### SOURCE MATERIAL
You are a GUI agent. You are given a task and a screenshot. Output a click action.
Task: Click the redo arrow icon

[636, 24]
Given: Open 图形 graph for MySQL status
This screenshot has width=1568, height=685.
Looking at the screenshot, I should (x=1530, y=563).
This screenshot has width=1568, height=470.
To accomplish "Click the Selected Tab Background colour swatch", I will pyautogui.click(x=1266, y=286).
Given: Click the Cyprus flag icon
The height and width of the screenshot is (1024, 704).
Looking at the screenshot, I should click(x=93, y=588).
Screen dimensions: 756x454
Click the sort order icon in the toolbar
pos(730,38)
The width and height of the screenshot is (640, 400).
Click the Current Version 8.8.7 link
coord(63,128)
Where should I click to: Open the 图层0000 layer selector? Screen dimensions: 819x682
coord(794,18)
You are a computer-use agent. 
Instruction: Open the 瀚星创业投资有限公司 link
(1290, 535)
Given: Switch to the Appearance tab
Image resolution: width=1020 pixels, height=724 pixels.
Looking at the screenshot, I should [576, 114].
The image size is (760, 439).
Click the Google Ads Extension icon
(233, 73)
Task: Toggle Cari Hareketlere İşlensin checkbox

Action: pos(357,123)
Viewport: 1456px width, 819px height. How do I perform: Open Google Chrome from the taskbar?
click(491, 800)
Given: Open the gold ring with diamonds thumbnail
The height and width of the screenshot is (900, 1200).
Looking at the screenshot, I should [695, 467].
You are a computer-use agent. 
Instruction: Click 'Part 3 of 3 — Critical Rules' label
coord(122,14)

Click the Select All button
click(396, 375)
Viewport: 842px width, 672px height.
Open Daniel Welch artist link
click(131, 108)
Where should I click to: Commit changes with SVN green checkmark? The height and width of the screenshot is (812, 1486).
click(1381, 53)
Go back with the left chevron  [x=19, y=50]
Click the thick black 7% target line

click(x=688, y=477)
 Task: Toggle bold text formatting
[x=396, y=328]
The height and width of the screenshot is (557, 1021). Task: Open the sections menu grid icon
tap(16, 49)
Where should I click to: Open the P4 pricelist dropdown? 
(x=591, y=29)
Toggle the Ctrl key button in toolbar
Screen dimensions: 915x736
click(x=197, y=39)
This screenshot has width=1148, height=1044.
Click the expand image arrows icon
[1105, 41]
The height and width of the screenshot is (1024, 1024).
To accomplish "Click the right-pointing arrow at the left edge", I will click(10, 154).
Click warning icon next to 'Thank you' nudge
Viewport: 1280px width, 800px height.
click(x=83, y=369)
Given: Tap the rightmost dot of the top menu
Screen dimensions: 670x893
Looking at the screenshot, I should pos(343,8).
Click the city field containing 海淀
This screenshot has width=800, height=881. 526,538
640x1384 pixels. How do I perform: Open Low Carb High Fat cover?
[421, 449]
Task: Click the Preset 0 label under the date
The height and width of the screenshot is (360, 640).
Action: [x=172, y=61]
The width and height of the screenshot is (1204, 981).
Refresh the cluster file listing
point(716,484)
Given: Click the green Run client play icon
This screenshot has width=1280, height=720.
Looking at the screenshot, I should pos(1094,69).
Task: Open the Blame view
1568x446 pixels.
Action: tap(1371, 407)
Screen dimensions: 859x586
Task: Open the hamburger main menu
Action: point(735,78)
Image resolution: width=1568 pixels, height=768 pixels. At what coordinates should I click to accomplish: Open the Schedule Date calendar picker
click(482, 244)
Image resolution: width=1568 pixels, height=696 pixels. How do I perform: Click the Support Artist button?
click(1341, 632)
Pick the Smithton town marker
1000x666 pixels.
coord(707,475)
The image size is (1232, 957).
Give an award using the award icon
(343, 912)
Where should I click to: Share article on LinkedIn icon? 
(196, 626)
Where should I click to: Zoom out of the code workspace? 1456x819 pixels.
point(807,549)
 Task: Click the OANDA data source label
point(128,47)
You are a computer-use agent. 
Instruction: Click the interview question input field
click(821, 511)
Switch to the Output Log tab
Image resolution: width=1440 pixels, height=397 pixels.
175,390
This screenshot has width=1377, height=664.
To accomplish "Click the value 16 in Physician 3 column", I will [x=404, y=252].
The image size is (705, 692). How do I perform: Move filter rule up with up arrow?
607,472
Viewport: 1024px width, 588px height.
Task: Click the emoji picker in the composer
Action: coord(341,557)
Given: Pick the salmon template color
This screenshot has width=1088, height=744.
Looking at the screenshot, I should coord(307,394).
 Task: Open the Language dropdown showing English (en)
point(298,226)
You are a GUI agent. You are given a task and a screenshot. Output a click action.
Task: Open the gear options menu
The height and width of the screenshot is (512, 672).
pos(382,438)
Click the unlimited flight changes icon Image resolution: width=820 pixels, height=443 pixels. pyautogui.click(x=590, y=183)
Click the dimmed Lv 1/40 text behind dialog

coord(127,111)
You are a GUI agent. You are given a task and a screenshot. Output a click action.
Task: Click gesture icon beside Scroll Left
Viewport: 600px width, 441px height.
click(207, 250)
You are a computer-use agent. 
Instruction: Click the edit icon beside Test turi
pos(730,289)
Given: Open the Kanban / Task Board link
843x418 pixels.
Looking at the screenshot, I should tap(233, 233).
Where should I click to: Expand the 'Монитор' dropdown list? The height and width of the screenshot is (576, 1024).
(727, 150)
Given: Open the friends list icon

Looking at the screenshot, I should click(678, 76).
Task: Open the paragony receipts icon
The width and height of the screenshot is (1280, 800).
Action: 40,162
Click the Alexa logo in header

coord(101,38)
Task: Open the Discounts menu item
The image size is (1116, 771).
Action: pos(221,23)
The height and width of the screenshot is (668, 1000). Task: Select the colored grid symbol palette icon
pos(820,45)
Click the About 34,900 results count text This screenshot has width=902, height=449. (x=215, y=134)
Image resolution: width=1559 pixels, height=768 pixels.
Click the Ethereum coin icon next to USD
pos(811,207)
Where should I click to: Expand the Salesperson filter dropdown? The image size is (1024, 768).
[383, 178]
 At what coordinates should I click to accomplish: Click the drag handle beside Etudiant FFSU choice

### YOUR INSTRUCTIONS
Using the listing above, print every entry exactly.

### PROBLEM SOLUTION
You are a GUI agent. You are given a task and a screenshot. Output a click action.
Task: Click the redo arrow icon

[636, 24]
Given: Open 图形 graph for MySQL status
This screenshot has width=1568, height=685.
Looking at the screenshot, I should (x=1530, y=563).
This screenshot has width=1568, height=470.
To accomplish "Click the Selected Tab Background colour swatch", I will pyautogui.click(x=1266, y=286).
Given: Click the Cyprus flag icon
The height and width of the screenshot is (1024, 704).
Looking at the screenshot, I should click(x=93, y=588).
Screen dimensions: 756x454
Click the sort order icon in the toolbar
pos(730,38)
The width and height of the screenshot is (640, 400).
Click the Current Version 8.8.7 link
coord(63,128)
Where should I click to: Open the 图层0000 layer selector? Screen dimensions: 819x682
coord(794,18)
You are a computer-use agent. 
Instruction: Open the 瀚星创业投资有限公司 link
(1290, 535)
Given: Switch to the Appearance tab
Image resolution: width=1020 pixels, height=724 pixels.
Looking at the screenshot, I should [576, 114].
The image size is (760, 439).
Click the Google Ads Extension icon
(233, 73)
Task: Toggle Cari Hareketlere İşlensin checkbox

Action: pos(357,123)
Viewport: 1456px width, 819px height. How do I perform: Open Google Chrome from the taskbar?
click(491, 800)
Given: Open the gold ring with diamonds thumbnail
The height and width of the screenshot is (900, 1200).
Looking at the screenshot, I should [695, 467].
You are a computer-use agent. 
Instruction: Click 'Part 3 of 3 — Critical Rules' label
coord(122,14)

Click the Select All button
click(396, 375)
Viewport: 842px width, 672px height.
Open Daniel Welch artist link
click(131, 108)
Where should I click to: Commit changes with SVN green checkmark? The height and width of the screenshot is (812, 1486).
click(1381, 53)
Go back with the left chevron  [x=19, y=50]
Click the thick black 7% target line

click(x=688, y=477)
 Task: Toggle bold text formatting
[x=396, y=328]
The height and width of the screenshot is (557, 1021). Task: Open the sections menu grid icon
tap(16, 49)
Where should I click to: Open the P4 pricelist dropdown? 
(x=591, y=29)
Toggle the Ctrl key button in toolbar
Screen dimensions: 915x736
click(x=197, y=39)
This screenshot has width=1148, height=1044.
Click the expand image arrows icon
[1105, 41]
The height and width of the screenshot is (1024, 1024).
To accomplish "Click the right-pointing arrow at the left edge", I will click(10, 154).
Click warning icon next to 'Thank you' nudge
Viewport: 1280px width, 800px height.
click(x=83, y=369)
Given: Tap the rightmost dot of the top menu
Screen dimensions: 670x893
Looking at the screenshot, I should pos(343,8).
Click the city field containing 海淀
This screenshot has width=800, height=881. 526,538
640x1384 pixels. How do I perform: Open Low Carb High Fat cover?
[421, 449]
Task: Click the Preset 0 label under the date
The height and width of the screenshot is (360, 640).
Action: [x=172, y=61]
The width and height of the screenshot is (1204, 981).
Refresh the cluster file listing
point(716,484)
Given: Click the green Run client play icon
This screenshot has width=1280, height=720.
Looking at the screenshot, I should pos(1094,69).
Task: Open the Blame view
1568x446 pixels.
Action: tap(1371, 407)
Screen dimensions: 859x586
Task: Open the hamburger main menu
Action: point(735,78)
Image resolution: width=1568 pixels, height=768 pixels. At what coordinates should I click to accomplish: Open the Schedule Date calendar picker
click(482, 244)
Image resolution: width=1568 pixels, height=696 pixels. How do I perform: Click the Support Artist button?
click(1341, 632)
Pick the Smithton town marker
1000x666 pixels.
coord(707,475)
The image size is (1232, 957).
Give an award using the award icon
(343, 912)
Where should I click to: Share article on LinkedIn icon? 
(196, 626)
Where should I click to: Zoom out of the code workspace? 1456x819 pixels.
point(807,549)
 Task: Click the OANDA data source label
point(128,47)
You are a computer-use agent. 
Instruction: Click the interview question input field
click(821, 511)
Switch to the Output Log tab
Image resolution: width=1440 pixels, height=397 pixels.
175,390
This screenshot has width=1377, height=664.
To accomplish "Click the value 16 in Physician 3 column", I will [x=404, y=252].
The image size is (705, 692). How do I perform: Move filter rule up with up arrow?
607,472
Viewport: 1024px width, 588px height.
Task: Click the emoji picker in the composer
Action: coord(341,557)
Given: Pick the salmon template color
This screenshot has width=1088, height=744.
Looking at the screenshot, I should coord(307,394).
 Task: Open the Language dropdown showing English (en)
point(298,226)
You are a GUI agent. You are given a task and a screenshot. Output a click action.
Task: Open the gear options menu
The height and width of the screenshot is (512, 672).
pos(382,438)
Click the unlimited flight changes icon Image resolution: width=820 pixels, height=443 pixels. pyautogui.click(x=590, y=183)
Click the dimmed Lv 1/40 text behind dialog

coord(127,111)
You are a GUI agent. You are given a task and a screenshot. Output a click action.
Task: Click gesture icon beside Scroll Left
Viewport: 600px width, 441px height.
click(207, 250)
You are a computer-use agent. 
Instruction: Click the edit icon beside Test turi
pos(730,289)
Given: Open the Kanban / Task Board link
843x418 pixels.
Looking at the screenshot, I should tap(233, 233).
Where should I click to: Expand the 'Монитор' dropdown list? The height and width of the screenshot is (576, 1024).
(727, 150)
Given: Open the friends list icon

Looking at the screenshot, I should click(678, 76).
Task: Open the paragony receipts icon
The width and height of the screenshot is (1280, 800).
Action: 40,162
Click the Alexa logo in header

coord(101,38)
Task: Open the Discounts menu item
The image size is (1116, 771).
Action: pos(221,23)
The height and width of the screenshot is (668, 1000). Task: Select the colored grid symbol palette icon
pos(820,45)
Click the About 34,900 results count text This screenshot has width=902, height=449. (x=215, y=134)
Image resolution: width=1559 pixels, height=768 pixels.
Click the Ethereum coin icon next to USD
pos(811,207)
Where should I click to: Expand the Salesperson filter dropdown? The image size is (1024, 768).
[383, 178]
 At what coordinates should I click to accomplish: Click the drag handle beside Etudiant FFSU choice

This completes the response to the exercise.